Coats, Rogers e Ledgett appariranno volontariamente ma non si sa se diranno tutto sulle loro conversazioni con Trump o se il presidente userà  il suo ‘privilegio esecutivo’ per mantenerle segrete. Durante il Watergate la Corte Suprema aveva stabilito che i dirigenti di agenzie governative non possono usare tale privilegio per bloccare prove in indagini criminali.
Mueller potrebbe (ma il giornale non fa il suo nome) avere chiamato a testimoniare anche lo stesso Comey, che giovedì scorso ha testimoniato davanti alla Commissione Intelligence del Senato parlando (sotto giuramento)   di ‘bugie’ della Casa Bianca.

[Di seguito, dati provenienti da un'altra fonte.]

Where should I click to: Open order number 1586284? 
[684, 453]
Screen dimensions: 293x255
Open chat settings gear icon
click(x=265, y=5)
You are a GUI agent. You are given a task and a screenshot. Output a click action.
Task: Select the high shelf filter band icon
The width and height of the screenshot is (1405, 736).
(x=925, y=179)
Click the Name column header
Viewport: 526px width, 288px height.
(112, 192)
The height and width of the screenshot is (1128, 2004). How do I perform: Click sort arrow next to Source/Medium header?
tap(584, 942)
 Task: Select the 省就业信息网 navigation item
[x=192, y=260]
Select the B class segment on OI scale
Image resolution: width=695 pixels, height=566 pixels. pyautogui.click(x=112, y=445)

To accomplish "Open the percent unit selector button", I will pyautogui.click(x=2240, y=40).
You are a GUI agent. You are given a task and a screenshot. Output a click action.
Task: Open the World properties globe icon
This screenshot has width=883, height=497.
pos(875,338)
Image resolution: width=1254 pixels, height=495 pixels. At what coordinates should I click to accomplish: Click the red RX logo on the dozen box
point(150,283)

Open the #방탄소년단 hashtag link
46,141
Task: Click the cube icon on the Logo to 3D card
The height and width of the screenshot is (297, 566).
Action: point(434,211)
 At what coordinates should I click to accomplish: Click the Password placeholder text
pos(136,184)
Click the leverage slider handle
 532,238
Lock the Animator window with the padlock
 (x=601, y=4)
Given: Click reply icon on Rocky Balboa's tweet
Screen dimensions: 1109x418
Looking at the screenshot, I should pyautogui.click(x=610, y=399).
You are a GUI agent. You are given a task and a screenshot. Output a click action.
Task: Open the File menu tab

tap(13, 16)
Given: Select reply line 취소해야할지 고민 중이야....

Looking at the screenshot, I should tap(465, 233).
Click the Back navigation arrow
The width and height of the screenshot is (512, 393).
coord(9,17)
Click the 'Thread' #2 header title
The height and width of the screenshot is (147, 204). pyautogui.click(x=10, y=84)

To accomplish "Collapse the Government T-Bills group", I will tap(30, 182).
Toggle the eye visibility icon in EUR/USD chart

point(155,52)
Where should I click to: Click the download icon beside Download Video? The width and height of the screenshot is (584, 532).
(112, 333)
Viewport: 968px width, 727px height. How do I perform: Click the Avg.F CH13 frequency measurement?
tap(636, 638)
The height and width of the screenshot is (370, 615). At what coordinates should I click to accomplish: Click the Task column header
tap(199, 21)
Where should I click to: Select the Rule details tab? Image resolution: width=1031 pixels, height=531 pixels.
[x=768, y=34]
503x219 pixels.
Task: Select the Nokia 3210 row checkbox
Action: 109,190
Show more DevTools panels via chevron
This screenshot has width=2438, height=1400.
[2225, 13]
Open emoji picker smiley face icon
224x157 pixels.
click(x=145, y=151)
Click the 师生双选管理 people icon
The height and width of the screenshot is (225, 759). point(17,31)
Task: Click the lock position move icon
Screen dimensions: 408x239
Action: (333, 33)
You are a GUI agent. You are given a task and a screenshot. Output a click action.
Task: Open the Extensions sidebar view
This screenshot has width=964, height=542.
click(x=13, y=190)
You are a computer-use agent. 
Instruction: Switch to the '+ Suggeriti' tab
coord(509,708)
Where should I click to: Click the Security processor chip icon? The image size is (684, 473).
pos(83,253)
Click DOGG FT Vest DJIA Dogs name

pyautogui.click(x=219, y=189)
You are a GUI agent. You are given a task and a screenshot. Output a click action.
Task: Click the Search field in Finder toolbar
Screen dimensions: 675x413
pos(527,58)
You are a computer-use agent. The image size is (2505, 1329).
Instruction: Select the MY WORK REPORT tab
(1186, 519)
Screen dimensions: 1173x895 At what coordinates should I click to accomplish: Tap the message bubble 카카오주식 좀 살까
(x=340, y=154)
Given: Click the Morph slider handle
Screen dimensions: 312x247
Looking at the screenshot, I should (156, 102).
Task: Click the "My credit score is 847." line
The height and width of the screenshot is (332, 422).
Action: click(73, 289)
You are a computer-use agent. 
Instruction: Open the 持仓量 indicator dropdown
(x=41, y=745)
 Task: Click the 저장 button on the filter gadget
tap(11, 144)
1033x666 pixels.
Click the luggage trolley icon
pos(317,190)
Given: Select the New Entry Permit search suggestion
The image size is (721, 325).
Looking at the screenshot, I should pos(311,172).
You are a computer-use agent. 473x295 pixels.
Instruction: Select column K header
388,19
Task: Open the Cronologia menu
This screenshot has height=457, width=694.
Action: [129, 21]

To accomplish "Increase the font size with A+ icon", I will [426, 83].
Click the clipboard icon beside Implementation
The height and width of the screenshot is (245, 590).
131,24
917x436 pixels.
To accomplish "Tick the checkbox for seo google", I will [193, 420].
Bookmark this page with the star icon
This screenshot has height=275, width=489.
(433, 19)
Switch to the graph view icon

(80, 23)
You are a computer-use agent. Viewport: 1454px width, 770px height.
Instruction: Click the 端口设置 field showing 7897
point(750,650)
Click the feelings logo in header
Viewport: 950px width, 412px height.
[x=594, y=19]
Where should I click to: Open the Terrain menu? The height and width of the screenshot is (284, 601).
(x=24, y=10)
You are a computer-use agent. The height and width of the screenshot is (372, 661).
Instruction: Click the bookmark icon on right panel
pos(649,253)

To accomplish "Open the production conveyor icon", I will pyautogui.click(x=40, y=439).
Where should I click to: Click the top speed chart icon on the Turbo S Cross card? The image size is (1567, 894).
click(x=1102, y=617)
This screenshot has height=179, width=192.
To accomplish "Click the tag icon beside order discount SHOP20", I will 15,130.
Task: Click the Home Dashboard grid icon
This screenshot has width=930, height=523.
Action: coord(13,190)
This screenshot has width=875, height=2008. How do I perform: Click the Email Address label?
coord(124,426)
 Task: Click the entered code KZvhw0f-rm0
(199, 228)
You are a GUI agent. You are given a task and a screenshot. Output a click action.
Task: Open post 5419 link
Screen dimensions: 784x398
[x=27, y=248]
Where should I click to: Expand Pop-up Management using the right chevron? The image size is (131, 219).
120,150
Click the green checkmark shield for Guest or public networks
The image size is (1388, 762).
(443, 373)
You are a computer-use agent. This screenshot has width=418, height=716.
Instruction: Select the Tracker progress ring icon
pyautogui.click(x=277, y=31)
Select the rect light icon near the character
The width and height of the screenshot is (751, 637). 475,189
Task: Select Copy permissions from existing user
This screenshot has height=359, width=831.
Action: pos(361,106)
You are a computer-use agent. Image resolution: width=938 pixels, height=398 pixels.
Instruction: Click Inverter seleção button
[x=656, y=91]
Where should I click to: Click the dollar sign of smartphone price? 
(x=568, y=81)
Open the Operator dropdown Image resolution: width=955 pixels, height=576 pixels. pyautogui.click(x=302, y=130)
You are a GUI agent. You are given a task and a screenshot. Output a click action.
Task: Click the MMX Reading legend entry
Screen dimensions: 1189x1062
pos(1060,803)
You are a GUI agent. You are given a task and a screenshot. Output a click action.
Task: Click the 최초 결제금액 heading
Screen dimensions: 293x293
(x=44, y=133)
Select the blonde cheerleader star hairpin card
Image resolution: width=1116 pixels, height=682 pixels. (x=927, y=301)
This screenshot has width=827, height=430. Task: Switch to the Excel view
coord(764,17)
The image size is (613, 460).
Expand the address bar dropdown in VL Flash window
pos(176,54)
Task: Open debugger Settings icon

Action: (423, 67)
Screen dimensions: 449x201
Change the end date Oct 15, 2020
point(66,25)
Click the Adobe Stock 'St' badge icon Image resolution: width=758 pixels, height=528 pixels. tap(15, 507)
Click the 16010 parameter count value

È infatti possibile che Trump finisca indagato per ‘ostruzione alla giustizia’ proprio in merito al licenziamento di Comey, che sarebbe stato cacciato da Direttore del Fbi con cinque anni di anticipo sulla scadenza del mandato (2022) dopo che sia era rifiutato di ‘insabbiare’ le indagini su Flynn.
Mueller non solo ha il potere di investigare sui crimini passati ma anche su quelli che potrebbero avvenire durante l’indagine stessa (ad esempio falsa testimonianza e ostruzione alla giustizia).